*** SUPPLIED RECORDS ***

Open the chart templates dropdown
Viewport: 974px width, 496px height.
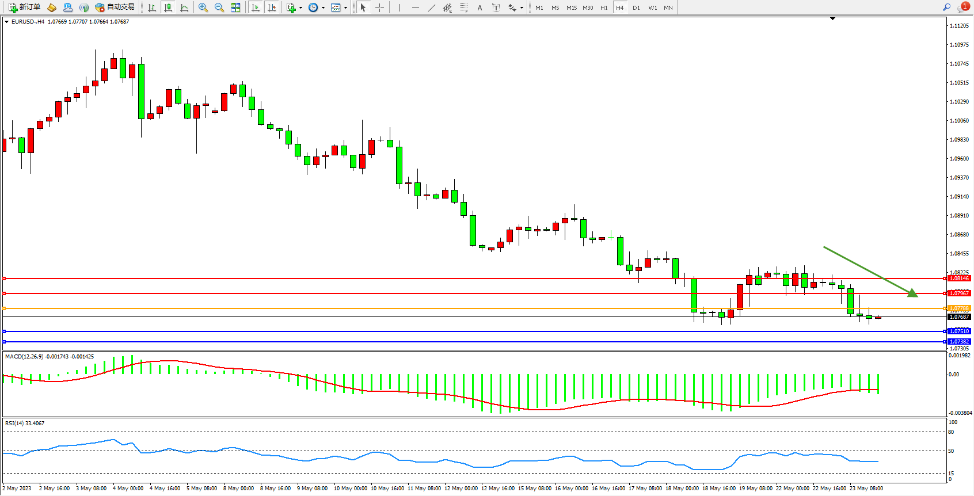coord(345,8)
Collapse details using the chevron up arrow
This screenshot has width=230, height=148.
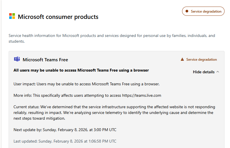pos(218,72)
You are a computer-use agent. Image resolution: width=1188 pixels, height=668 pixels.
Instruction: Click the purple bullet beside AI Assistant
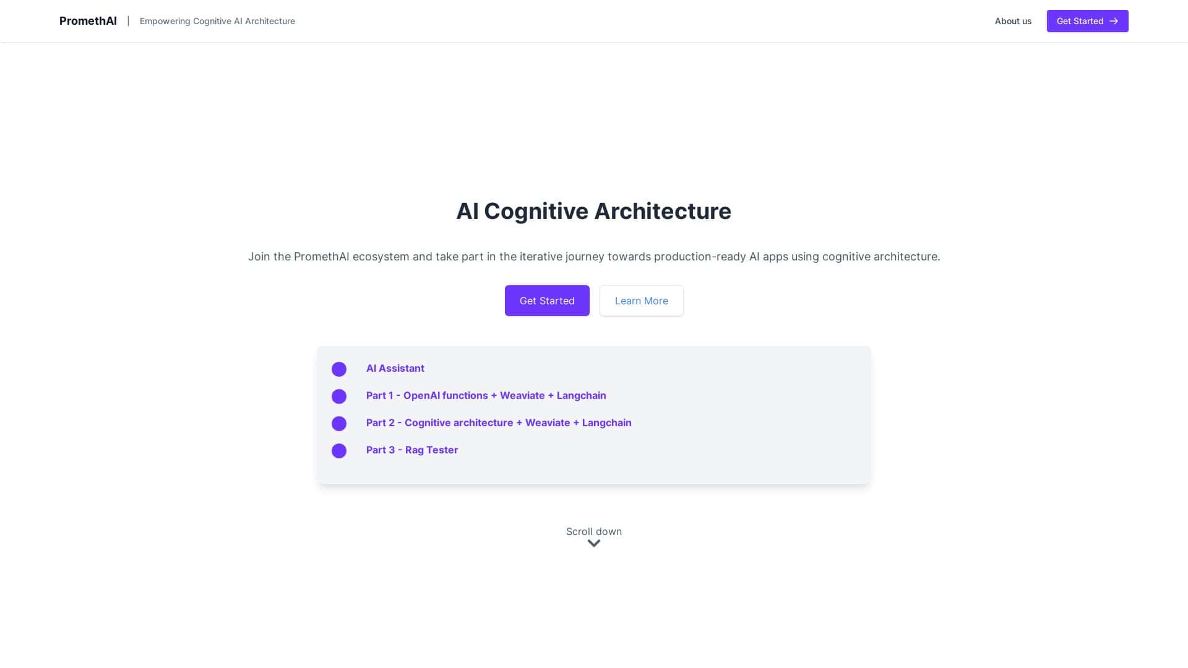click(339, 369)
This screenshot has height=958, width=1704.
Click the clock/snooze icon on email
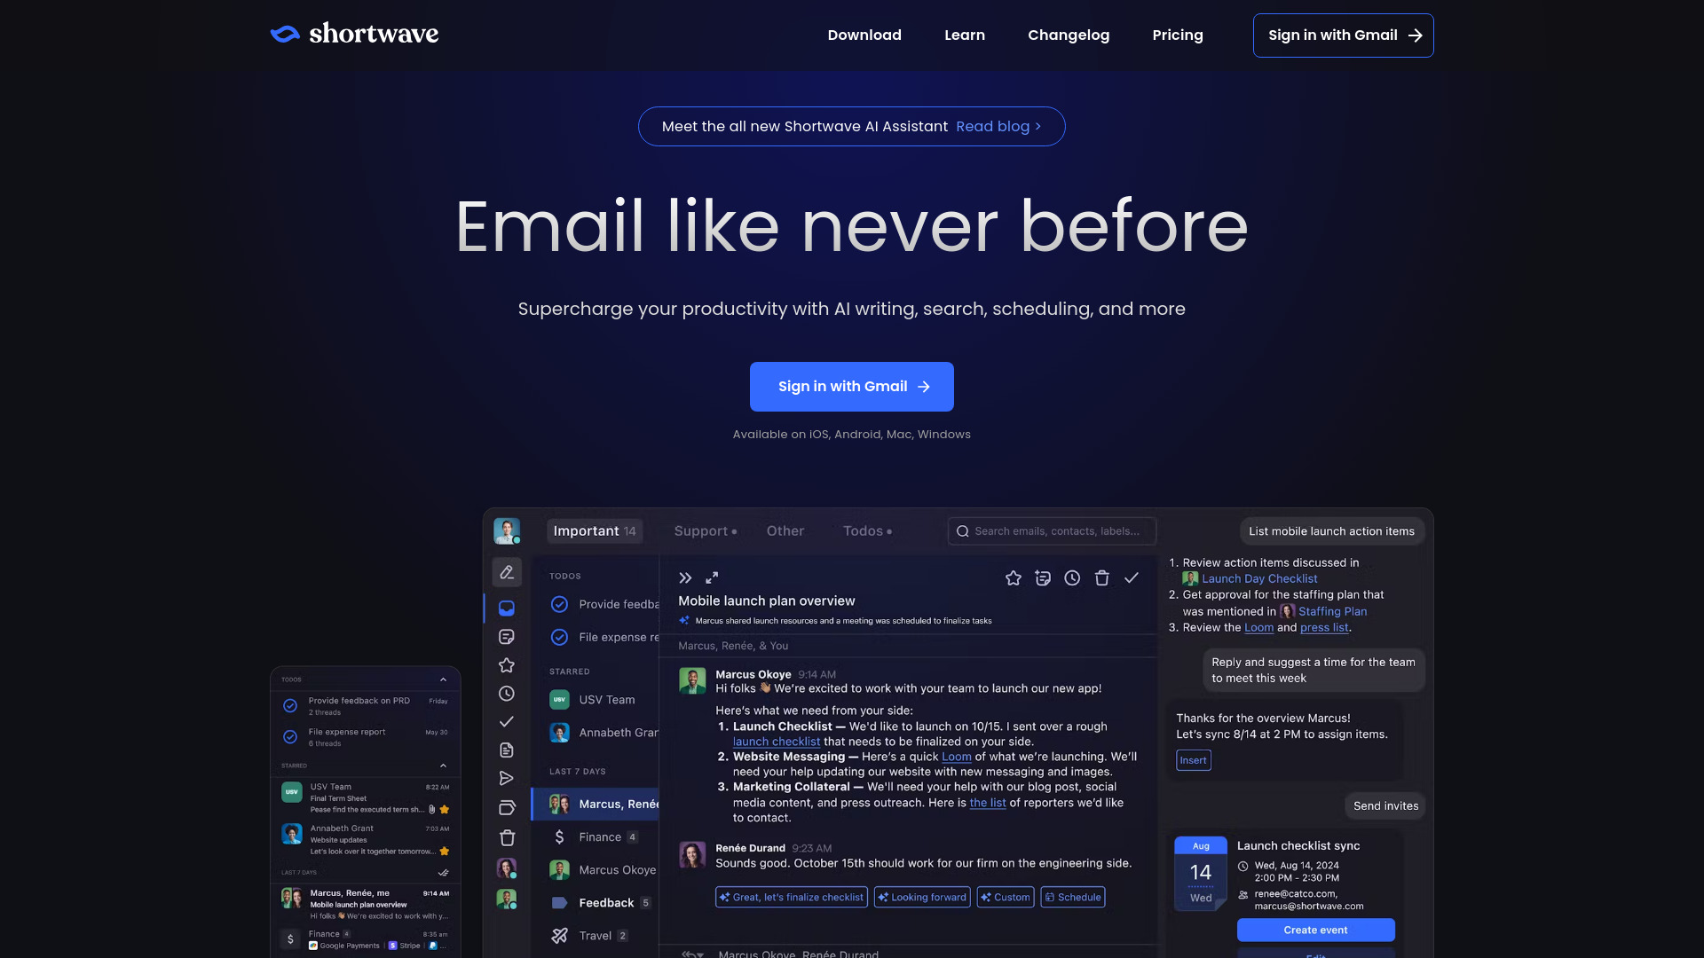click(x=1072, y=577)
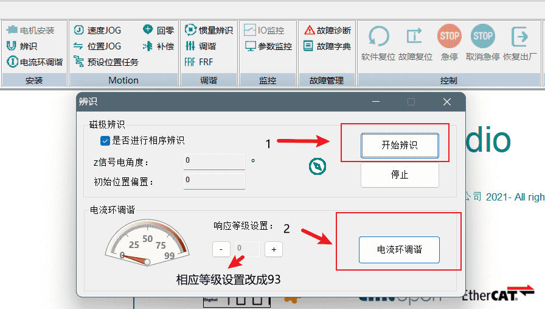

*** End of SUPPLIED RECORDS ***

#### [WORK ITEM]
Repeat each line above exactly as it reads, omitting any pictures.

#### [RESULT OF THE TASK]
Open the chart templates dropdown
Viewport: 974px width, 496px height.
coord(345,8)
Collapse details using the chevron up arrow
This screenshot has width=230, height=148.
pos(218,72)
You are a computer-use agent. Image resolution: width=1188 pixels, height=668 pixels.
Instruction: Click the purple bullet beside AI Assistant
click(339, 369)
This screenshot has height=958, width=1704.
Click the clock/snooze icon on email
click(x=1072, y=577)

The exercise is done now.